Their Chicken Chettinad is being talked about, but I did not particularly like it. Somehow the flavours of familiar Chettinad The version of Chicken biryani they serve is from the Chettinad cuisine – called Kozhi Seeraga Samba Biryani – which uses the small sized Jeera Samba rice and a fennel and cumin dominated masala.

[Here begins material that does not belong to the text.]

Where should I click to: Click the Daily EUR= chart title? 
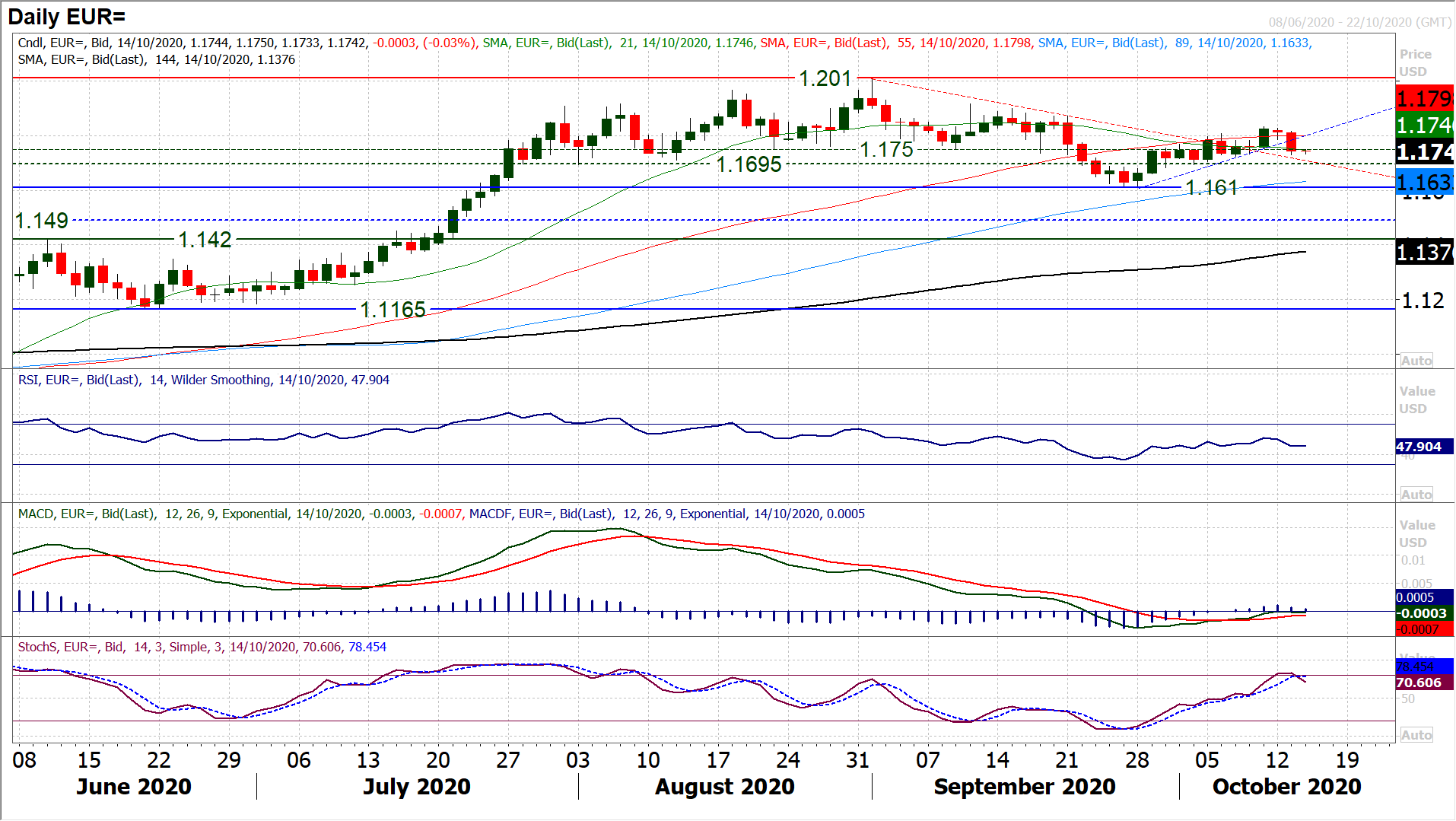tap(67, 16)
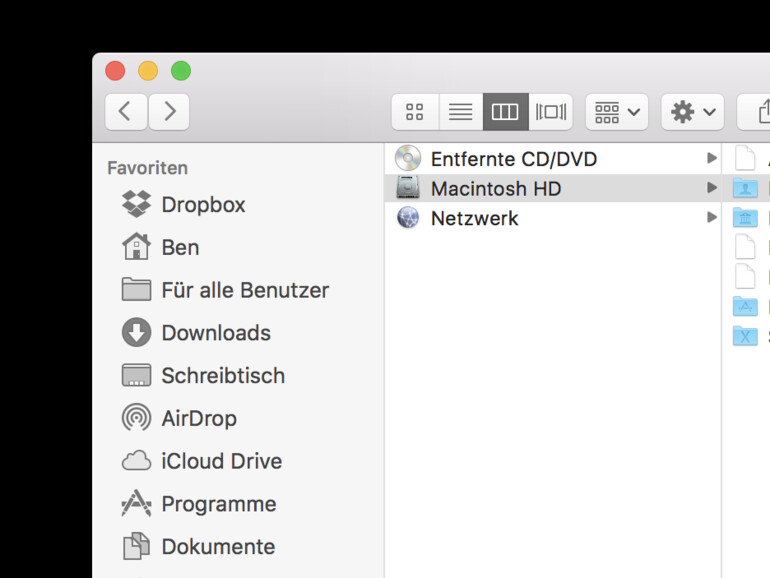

Rainbow Appam at Nalaas Aappakadai  

Hyderabad unfortunately does not yet boast of a restaurant serving Odia or North-Eastern cuisine. However there are multiple restaurants who serve Bengali food here. Notable among these is Call of Bengal – which stands out at being different, apart from traditional Bengali cuisine also serves other variants of Kolkata food, – such as Tangra style Chinese, Park Street Anglo Indian, Kolkata version of Moghlai food as well as the street food from the metropolis.

Kochuri Karaishutir
Kochuri with Alu Dam at Call of Bengal

Mou Ganguli, the owner of Call of Bengal is an accomplished chef herself, and has a huge repertoire of recipes, which are showcased from time to time. The restaurant organizes special events which are themed on various aspects of the cuisine such as food from East Bengal, Anglo Indian cuisine and so on. One area where I feel they score over most other Bengali places is their preparation of Kolkata Biryani (known as Khuska Pulao here) along with Chaap and Rezala - the two other famous dishes from the Kolkata variant of Awadhi cuisine.

Prawn Cutlet
Chingrir Cutlet at Call of Bengal

Some of my other favorites here are Koraishutir Kachuri or Luchi with Alur dom as well as Kosha Mangsho from traditional Bengali cuisine, as well as Chicken A-La-Kiev and Fish Florentine from the Park Street cuisine. The chops (Bengali style croquettes) and cutlets they make here are not to be missed too – I remember trying out a delicious Prawn Cutlet here.

Egg Devil
Egg Devil at Call of Bengal
Apart from the places mentioned above – there are many other special places to try out regional cuisines in Hyderabad. Some of the names which come to mind are Rajdhani (Marwari/Gujarati cuisine), Madras Café (Madras Presidency cuisine), Roll Call (Kolkata snacks like rolls and cutlets), Moti Mahal and a large number of Punjabi restaurants near the Gachibowli flyover. A new restaurant called Jashn-E-Awadh serving true blue Awadhi cuisine has just started at Raidurgam, and  another Rajwada serving delicacies from Rajasthan and Madhya Pradesh has opened in Banjara Hills.


United Kitchens of India
Road No 45
Jubilee Hills
Telephone 33165208

Unit 4, Ground Floor
Niharika Jubilee One
(Next to HDFC Bank)
Road No 1, Jubilee Hills, Hyderabad
Telephone 68888681

Nalaas Aappakadai closed down in 2016

Call of Bengal
1st Floor Ayappa Heights
Opp DLF Gate 3, Gachibowli
Telephone 65550159

Disclaimer: Some of the items reviewed were part of tasting sessions organized by the restaurants. However the opinions expressed in the post are honest and unbiased.